Amid US-Iran tensions, silver climbs near $74.75, rebounding on safe-haven demand as FOMC minutes approach

by VT Markets
/
Feb 18, 2026

Silver rose to about $74.75 in early European trading on Wednesday, up 1.90% on the day, after moving back above $74.50. Demand increased amid tensions between the US and Iran.

Iran’s Foreign Minister Abbas Araqchi said on Tuesday that the US and Iran agreed on main “guiding principles” in talks on their nuclear dispute, but said a deal is not imminent. US President Donald Trump said Iran will make a deal and warned of consequences if issues are not resolved.

Us Iran Tensions Lift Silver

US inflation data did not shift near-term expectations for Federal Reserve rate cuts, which can limit gains in non-yielding assets such as silver. US headline inflation fell to 2.4% year on year in January from 2.7% in December, while core CPI rose 2.5% versus 2.6% previously.

Markets focus on the FOMC minutes from the January meeting on Wednesday, after the Fed held rates at 3.50%–3.75%. US markets are also reopening after an extended weekend, which may lift volatility.

On the daily chart, XAG/USD was at $73.68, with the 20-day EMA at $83.30 and RSI (14) at 42.17. Price remains below the EMA, and momentum remains below the midline.

Looking back at the market in early 2025, we saw silver prices surge past $74, largely driven by the safe-haven demand from US-Iran tensions.
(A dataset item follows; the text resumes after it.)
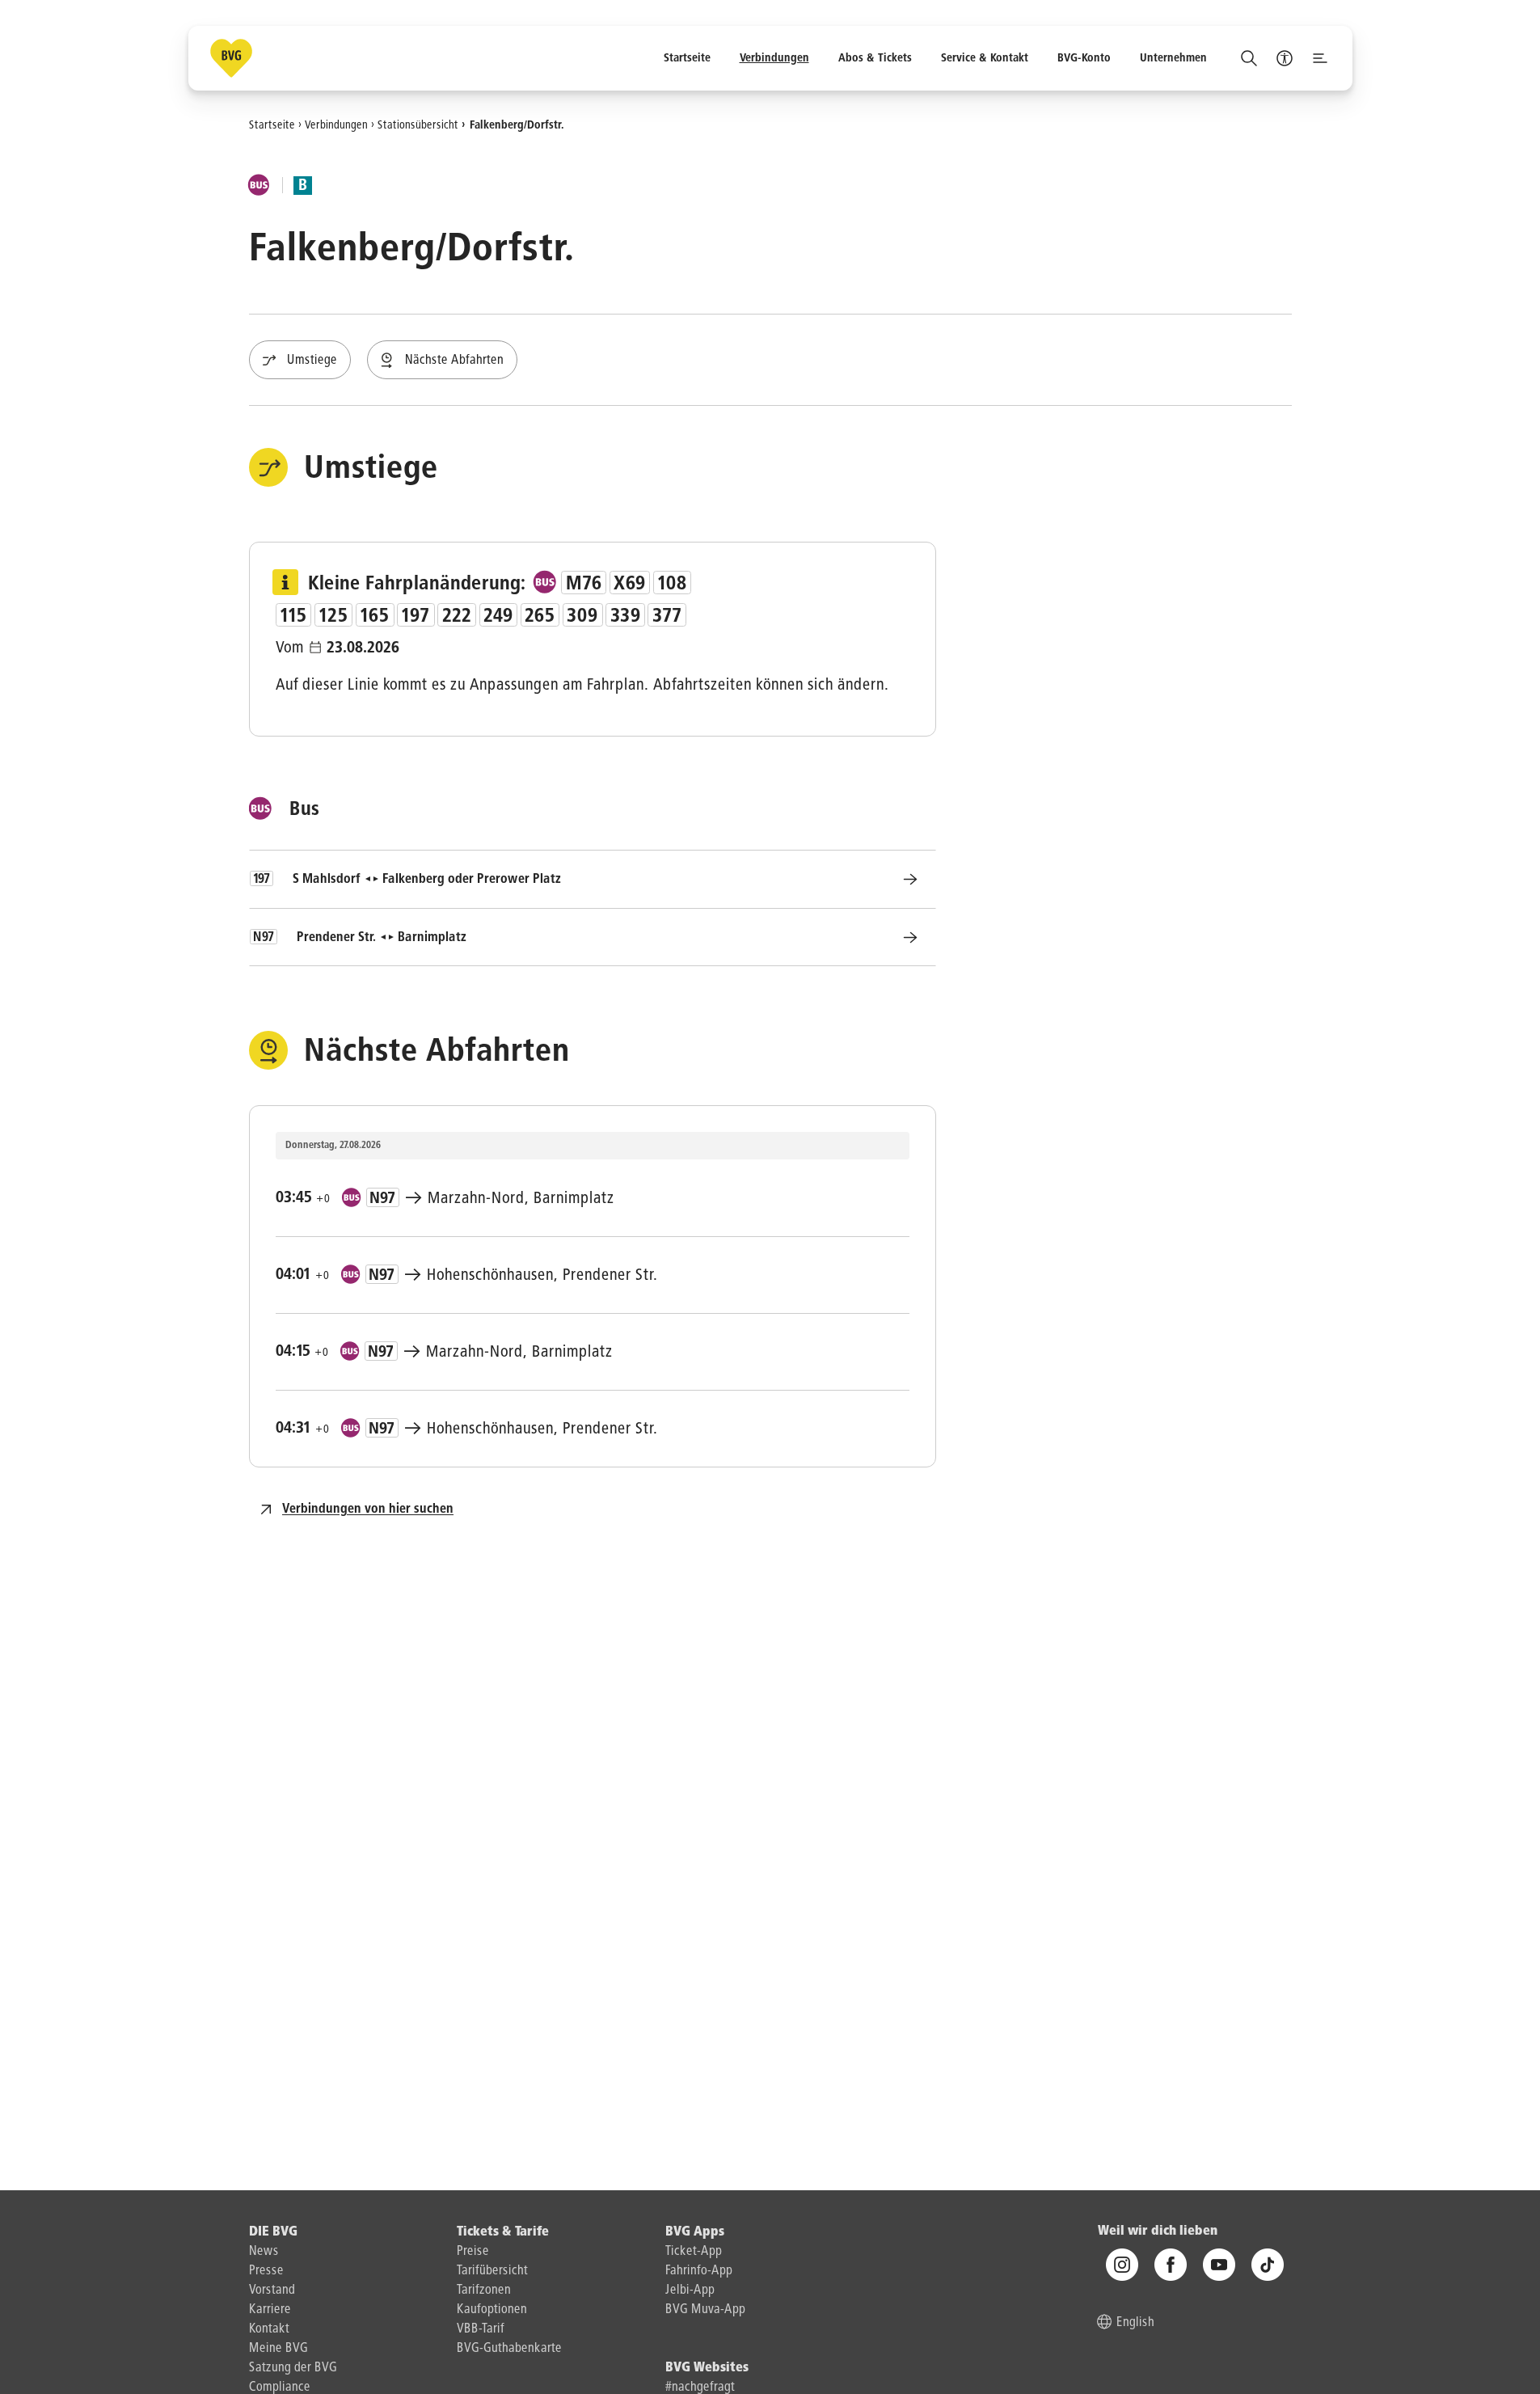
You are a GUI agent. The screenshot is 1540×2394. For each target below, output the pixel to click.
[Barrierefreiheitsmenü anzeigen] (1284, 58)
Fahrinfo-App (698, 2271)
That situation provided significant upward momentum, even as technical indicators suggested weakness. As of today, February 18, 2026, much of that geopolitical risk has subsided, and the market dynamics have shifted considerably.

Volatility And Strategy Outlook

The dovish Federal Reserve expectations we monitored last year did materialize, with two subsequent rate cuts bringing the federal funds rate down to its current range of 2.75%-3.00%. This was a response to inflation cooling steadily, with the most recent January CPI report showing a manageable 2.1% annual increase. This macroeconomic backdrop has removed a key pillar of support for non-yielding assets compared to a year ago.

For derivative traders, this has translated into a notable drop in market volatility. The Cboe Silver ETF Volatility Index (VXSLV), which peaked above 40 during the geopolitical flare-ups in 2025, is now trading near a more subdued level of 28. This means option premiums are significantly cheaper, making it less costly to establish positions but also offering lower returns for premium sellers.

Given that silver is now trading in a more consolidated range around $65, we believe the sharp upward moves are behind us for now. Selling out-of-the-money call spreads could be an effective strategy to generate income over the coming weeks. This approach capitalizes on the lower volatility and the view that silver will struggle to retest its 2025 highs without a new major catalyst.

We must also consider the fundamental demand picture, which looks very different from last year. Recent data from the Silver Institute shows industrial demand, particularly from the solar and electric vehicle sectors, consumed a record 654 million ounces in 2025. Therefore, we should use some of the premium collected from selling calls to purchase long-dated, out-of-the-money puts to protect against a potential downturn if industrial activity unexpectedly slows.